Archive for February, 2014

ConfigServer Firewall (CSF) – Log Forging (SSH Login) Vulnerability (R911-0120)

Sunday, February 2nd, 2014

Type: Log Forging
Location: Local
Impact: Low
Product: ConfigServer Firewall (CSF)
Website: http://configserver.com/cp/csf.html
Vulnerable Version: 6.40
Fixed Version: 6.42 (See Notes Below!)
CVE: -
R911: 0120
Date: 2014-02-02
By: Rack911

Product Description:

ConfigServer Firewall (CSF) is a a Stateful Packet Inspection (SPI) firewall, Login/Intrusion Detection and Security application for Linux servers.

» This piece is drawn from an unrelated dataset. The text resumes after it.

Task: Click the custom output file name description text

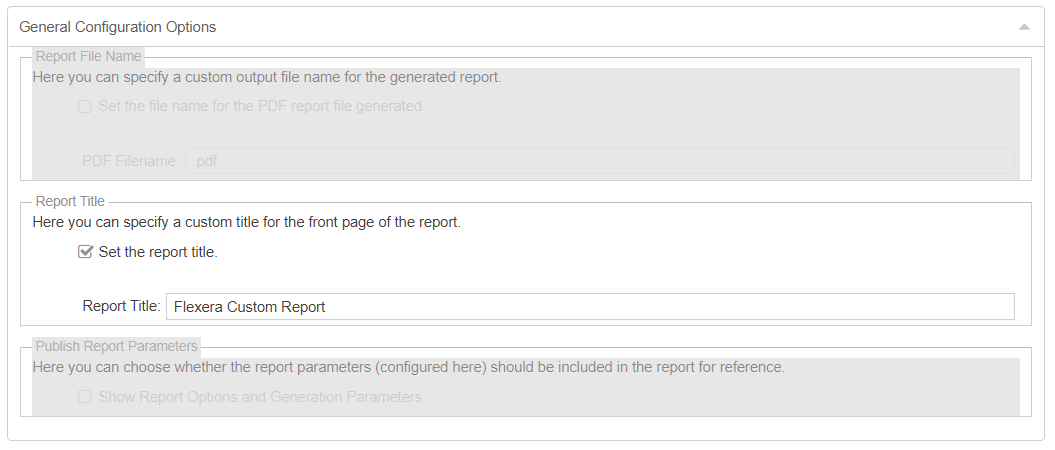Action: pyautogui.click(x=267, y=76)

Vulnerability Description:

It is possible for a malicious user to create forged log entries to trick the Login Failure Daemon into believing that a user has logged into the server via SSH or other services being monitored. This is more of a nuisance exploit than anything else, but could be used to create confusion and concern for administrators.

Impact:

We have deemed this vulnerability to be rated as LOW due to the fact that only nuisance (forged) alerts can be generated.

Vulnerable Version:

This vulnerability was tested against ConfigServer Firewall (CSF) 6.40 and is believed to exist in all versions prior to the fixed builds below.

Fixed Version:

ConfigServer Firewall (CSF) implemented a bunch of options in v6.41 and v6.42 to help mitigate against this attack. Please read the following change log to fully understand the options available:

http://www.configserver.com/free/csf/changelog.txt

Vendor Contact Timeline:

2014-01-26: Vendor contacted via email.
2014-01-26: Vendor confirms vulnerability.
2014-01-29: Vendor issues update v6.41.
2014-02-02: Vendor issues update v6.42.
2014-02-02: Rack911 issues security advisory.

ConfigServer Firewall (CSF) – Log Forging (Deny IP) Vulnerability (R911-0119)

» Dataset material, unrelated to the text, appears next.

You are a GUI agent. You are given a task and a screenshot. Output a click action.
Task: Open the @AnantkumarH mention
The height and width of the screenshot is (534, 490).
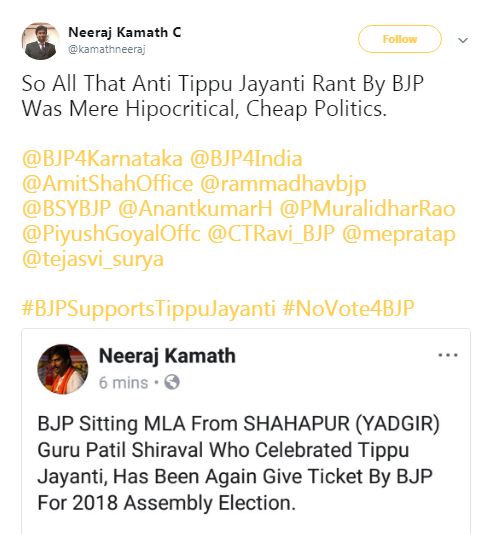195,209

Sunday, February 2nd, 2014

Type: Log Forging
Location: Local
Impact: High
Product: ConfigServer Firewall (CSF)
Website: http://configserver.com/cp/csf.html
Vulnerable Version: 6.40
Fixed Version: 6.42 (See Notes Below!)
CVE: -
R911: 0119
Date: 2014-02-02
By: Rack911

Product Description:

ConfigServer Firewall (CSF) is a a Stateful Packet Inspection (SPI) firewall, Login/Intrusion Detection and Security application for Linux servers.

Vulnerability Description:

It is possible for a malicious user to create forged log entries to trick the Login Failure Daemon feature into believing that an IP address is attempting to brute force the server which will then block the IP address in question. Blocking the administrators, other users, other servers and creating a DoS against the server is possible with this attack.

Impact:

We have deemed this vulnerability to be rated as HIGH due to the fact that any user, including administrators, can have their IP’s blocked.

Vulnerable Version:

This vulnerability was tested against ConfigServer Firewall (CSF) 6.40 and is believed to exist in all versions prior to the fixed builds below.

Fixed Version:

ConfigServer Firewall (CSF) implemented a bunch of options in v6.41 and v6.42 to help mitigate against this attack. Please read the following change log to fully understand the options available:

http://www.configserver.com/free/csf/changelog.txt

Vendor Contact Timeline:

2014-01-26: Vendor contacted via email.
2014-01-26: Vendor confirms vulnerability.
2014-01-29: Vendor issues update v6.41.
2014-02-02: Vendor issues update v6.42.
2014-02-02: Rack911 issues security advisory.